As mais recentes descobertas indicam que a prática regular de exercícios
físicos ajuda a pensar com mais clareza, melhora a memória e proporciona um
grande ganho na aprendizagem. E ainda sugere mudanças mais radicais, como a
alteração do próprio órgão, com o nascimento e desenvolvimento de novos neurônios.

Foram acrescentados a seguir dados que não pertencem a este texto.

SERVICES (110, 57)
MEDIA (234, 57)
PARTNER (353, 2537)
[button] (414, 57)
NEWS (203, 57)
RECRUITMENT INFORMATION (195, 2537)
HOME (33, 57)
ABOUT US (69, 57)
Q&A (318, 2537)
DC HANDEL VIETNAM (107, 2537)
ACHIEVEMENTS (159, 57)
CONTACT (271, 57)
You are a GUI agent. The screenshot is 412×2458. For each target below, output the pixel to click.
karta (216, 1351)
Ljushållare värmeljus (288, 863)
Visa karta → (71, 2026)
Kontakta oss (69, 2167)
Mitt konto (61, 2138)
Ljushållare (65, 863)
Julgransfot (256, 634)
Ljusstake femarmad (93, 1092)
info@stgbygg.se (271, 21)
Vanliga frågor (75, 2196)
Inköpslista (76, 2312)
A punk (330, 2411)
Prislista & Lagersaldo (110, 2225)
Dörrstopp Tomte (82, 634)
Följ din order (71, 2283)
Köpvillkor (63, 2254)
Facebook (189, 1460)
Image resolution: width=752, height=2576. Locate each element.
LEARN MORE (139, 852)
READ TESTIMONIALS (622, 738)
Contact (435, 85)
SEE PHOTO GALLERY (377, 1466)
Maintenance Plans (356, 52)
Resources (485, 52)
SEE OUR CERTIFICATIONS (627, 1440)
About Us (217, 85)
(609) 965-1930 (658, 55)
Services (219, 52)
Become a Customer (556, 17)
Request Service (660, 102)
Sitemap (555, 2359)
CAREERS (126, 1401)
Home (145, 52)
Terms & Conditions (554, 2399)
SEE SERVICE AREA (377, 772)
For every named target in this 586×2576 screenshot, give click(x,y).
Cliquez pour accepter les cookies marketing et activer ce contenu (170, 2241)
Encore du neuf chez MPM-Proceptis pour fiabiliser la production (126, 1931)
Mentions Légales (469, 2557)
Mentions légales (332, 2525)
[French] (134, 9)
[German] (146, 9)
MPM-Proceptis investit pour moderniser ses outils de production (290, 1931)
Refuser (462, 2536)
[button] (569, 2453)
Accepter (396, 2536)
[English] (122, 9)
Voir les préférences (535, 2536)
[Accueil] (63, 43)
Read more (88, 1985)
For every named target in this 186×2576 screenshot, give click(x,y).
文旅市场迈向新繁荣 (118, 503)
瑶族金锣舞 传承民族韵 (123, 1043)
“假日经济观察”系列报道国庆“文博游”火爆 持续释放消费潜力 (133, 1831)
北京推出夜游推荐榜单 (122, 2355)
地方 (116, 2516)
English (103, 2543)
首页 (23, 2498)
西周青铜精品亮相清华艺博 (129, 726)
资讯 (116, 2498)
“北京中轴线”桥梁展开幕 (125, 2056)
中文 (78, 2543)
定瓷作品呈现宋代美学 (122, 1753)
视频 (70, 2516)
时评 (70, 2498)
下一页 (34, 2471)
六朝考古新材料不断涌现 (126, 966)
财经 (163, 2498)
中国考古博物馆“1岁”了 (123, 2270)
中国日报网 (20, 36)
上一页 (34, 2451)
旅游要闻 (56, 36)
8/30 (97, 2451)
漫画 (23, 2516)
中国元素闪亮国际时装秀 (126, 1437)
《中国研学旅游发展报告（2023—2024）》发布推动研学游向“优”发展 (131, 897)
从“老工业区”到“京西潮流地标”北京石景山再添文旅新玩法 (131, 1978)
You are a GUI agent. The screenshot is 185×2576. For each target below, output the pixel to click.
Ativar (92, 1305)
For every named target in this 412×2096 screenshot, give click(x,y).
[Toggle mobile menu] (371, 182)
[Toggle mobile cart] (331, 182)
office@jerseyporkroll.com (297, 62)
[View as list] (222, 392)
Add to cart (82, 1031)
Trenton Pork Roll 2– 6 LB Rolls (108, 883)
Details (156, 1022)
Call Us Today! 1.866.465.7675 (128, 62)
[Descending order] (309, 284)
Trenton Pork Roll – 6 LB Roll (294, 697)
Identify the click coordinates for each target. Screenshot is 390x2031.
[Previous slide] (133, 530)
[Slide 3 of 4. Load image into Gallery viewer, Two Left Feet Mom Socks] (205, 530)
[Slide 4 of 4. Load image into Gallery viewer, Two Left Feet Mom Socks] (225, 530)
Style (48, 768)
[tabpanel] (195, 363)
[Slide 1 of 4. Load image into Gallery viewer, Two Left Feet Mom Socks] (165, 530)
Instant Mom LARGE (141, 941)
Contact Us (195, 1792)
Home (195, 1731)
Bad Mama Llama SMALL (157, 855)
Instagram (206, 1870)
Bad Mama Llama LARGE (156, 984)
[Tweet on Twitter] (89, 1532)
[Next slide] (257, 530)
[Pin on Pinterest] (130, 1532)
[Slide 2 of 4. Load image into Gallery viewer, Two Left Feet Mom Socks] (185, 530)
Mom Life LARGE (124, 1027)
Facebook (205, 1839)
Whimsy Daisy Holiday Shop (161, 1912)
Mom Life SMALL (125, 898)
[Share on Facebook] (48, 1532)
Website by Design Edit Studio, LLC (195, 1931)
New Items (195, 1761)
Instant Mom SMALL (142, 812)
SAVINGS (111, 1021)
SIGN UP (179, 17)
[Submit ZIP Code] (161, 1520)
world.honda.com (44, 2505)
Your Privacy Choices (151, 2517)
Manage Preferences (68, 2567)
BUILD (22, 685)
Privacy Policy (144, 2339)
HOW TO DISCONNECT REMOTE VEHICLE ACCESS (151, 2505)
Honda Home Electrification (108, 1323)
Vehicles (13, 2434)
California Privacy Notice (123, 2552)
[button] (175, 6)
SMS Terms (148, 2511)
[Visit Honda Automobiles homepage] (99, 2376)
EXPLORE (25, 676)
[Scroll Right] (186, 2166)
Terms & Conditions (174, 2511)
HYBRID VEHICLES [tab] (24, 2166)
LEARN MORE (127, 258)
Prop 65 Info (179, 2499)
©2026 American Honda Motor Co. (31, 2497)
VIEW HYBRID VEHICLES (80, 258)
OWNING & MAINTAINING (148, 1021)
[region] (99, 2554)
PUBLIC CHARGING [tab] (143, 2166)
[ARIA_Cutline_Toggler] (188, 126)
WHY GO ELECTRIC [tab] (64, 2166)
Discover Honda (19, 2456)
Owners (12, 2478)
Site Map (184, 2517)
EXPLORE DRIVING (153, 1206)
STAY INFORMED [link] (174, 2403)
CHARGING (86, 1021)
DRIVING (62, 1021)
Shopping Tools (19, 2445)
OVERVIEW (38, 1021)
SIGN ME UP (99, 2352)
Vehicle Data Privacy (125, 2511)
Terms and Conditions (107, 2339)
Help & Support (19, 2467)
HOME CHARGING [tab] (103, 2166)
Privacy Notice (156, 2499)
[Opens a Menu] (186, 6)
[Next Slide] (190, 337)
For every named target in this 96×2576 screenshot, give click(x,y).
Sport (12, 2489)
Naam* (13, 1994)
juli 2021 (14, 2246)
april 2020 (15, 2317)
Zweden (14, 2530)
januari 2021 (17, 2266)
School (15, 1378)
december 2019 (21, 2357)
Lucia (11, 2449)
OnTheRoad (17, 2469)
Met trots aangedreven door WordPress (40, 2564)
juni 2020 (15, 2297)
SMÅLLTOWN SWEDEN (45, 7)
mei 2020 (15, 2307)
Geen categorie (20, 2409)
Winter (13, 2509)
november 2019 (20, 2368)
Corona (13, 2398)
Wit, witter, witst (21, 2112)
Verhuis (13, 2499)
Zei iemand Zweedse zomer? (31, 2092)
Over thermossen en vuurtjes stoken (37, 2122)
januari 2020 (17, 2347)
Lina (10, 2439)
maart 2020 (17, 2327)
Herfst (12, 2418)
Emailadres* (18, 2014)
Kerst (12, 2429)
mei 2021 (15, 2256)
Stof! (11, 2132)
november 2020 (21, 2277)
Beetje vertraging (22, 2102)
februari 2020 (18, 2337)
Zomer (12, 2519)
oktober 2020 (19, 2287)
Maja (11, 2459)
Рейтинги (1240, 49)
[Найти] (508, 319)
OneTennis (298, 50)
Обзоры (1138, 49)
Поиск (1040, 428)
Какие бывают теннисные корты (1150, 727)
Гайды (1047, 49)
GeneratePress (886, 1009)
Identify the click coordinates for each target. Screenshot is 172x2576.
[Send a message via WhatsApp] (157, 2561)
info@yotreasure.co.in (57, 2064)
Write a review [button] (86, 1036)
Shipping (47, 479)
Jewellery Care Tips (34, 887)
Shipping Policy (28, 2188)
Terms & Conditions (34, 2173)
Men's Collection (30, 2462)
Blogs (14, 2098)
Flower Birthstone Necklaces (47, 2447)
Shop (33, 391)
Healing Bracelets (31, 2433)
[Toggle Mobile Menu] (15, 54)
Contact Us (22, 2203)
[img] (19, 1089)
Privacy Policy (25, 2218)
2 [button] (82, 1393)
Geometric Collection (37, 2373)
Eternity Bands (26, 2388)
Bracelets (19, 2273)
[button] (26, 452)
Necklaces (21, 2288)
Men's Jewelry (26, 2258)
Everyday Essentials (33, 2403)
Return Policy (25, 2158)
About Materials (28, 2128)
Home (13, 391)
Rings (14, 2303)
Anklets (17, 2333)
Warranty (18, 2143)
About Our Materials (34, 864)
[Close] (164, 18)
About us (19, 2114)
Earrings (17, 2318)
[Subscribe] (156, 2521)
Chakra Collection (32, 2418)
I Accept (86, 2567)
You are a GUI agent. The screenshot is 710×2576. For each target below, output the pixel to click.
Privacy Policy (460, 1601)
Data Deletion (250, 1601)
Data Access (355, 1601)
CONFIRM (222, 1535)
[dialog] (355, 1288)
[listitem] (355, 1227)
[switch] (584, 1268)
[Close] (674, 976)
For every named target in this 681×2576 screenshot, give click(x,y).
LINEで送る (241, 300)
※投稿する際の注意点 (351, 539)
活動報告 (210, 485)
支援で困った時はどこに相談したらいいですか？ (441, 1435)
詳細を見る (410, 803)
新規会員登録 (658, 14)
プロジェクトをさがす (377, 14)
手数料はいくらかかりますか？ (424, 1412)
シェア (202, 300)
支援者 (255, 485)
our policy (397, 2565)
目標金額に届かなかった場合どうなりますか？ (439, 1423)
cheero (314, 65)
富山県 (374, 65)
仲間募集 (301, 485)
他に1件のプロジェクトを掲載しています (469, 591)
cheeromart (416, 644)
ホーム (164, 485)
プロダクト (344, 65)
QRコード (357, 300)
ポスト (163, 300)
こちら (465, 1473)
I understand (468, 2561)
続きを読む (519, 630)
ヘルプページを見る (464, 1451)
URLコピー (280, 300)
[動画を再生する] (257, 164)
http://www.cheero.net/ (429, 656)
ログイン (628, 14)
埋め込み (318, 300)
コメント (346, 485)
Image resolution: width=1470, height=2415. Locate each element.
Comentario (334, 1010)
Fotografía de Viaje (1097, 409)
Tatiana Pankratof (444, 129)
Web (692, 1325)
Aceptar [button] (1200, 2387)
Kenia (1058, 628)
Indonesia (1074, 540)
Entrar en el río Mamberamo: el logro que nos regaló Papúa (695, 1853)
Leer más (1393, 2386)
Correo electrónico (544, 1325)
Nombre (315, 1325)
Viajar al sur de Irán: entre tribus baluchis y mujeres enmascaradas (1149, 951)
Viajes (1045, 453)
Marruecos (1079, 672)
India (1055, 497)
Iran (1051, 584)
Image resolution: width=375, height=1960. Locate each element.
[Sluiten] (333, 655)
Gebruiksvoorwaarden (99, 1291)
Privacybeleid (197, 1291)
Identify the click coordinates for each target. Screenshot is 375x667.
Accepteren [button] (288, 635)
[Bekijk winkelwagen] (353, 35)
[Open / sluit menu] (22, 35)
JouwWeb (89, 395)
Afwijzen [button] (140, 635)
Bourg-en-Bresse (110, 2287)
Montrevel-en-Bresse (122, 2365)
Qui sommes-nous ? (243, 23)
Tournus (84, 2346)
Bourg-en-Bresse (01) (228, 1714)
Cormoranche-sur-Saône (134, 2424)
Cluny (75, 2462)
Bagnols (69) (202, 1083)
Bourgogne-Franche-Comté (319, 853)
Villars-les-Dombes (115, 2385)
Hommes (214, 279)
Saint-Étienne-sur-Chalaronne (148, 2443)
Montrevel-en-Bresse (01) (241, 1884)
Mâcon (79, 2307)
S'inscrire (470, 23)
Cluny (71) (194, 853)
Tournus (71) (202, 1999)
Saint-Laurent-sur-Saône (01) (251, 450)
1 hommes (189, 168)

Com um trabalho publicado na revista Curret Topics in
Behavioral Neurosciences, a pesquisadora americana Henriette van Praag (Ph.D),
uma das mais renomadas cientistas no campo da neurogênese ( nascimento de
neurônios), afirma que há maior produção de neurônios e um aumento das
substâncias que atuam na nutrição e desenvolvimento dessas células em animais
submetidos a exercícios regulares. A cientista detectou ainda que o exercício
aumenta a capacidade do cérebro de se
adaptar e criar novas conexões e de remapeamento das conexões das nossas
células nervosas, o processo que nos ajuda a continuar a aprender. Ela se
refere à maneira como nosso cérebro age e reage, à medida que experimentamos
uma mudança em nosso ambiente ou desenvolvemos uma habilidade, a chamada
neuroplasticidade.
Em estudos com ressonância magnética feitos em
indivíduos foi possível observar que quem se exercita regularmente produz uma
intensa atividade no hipocampo. Essa região cerebral está associada à memória e
à aprendizagem e lá estão armazenadas as células-tronco que darão origem aos
novos neurônios.
As relações entre exercícios e cérebro estão no centro
das atenções da neurociência por suas implicações imediatas futuras na vida de milhares de pessoas. Há
avanços em diversas frentes. Os cientistas comprovaram, por exemplo, que as
vantagens começam com a elevação dos níveis de oxigenação e do fluxo sanguíneo
no corpo como um todo. O incremento da circulação também estimula a comunicação
mais eficiente entre os neurônios. Consequentemente, a atividade física aumenta
ainda mais a produção e a liberação de neurotransmissores (hormônios fabricados
pelos neurônios que atuam nas sinapses – a comunicação entre essas células). E
tais compostos participam de funções como memória, aprendizagem, emoções, sede,
sono, fome, bem-estar, ansiedade e humor.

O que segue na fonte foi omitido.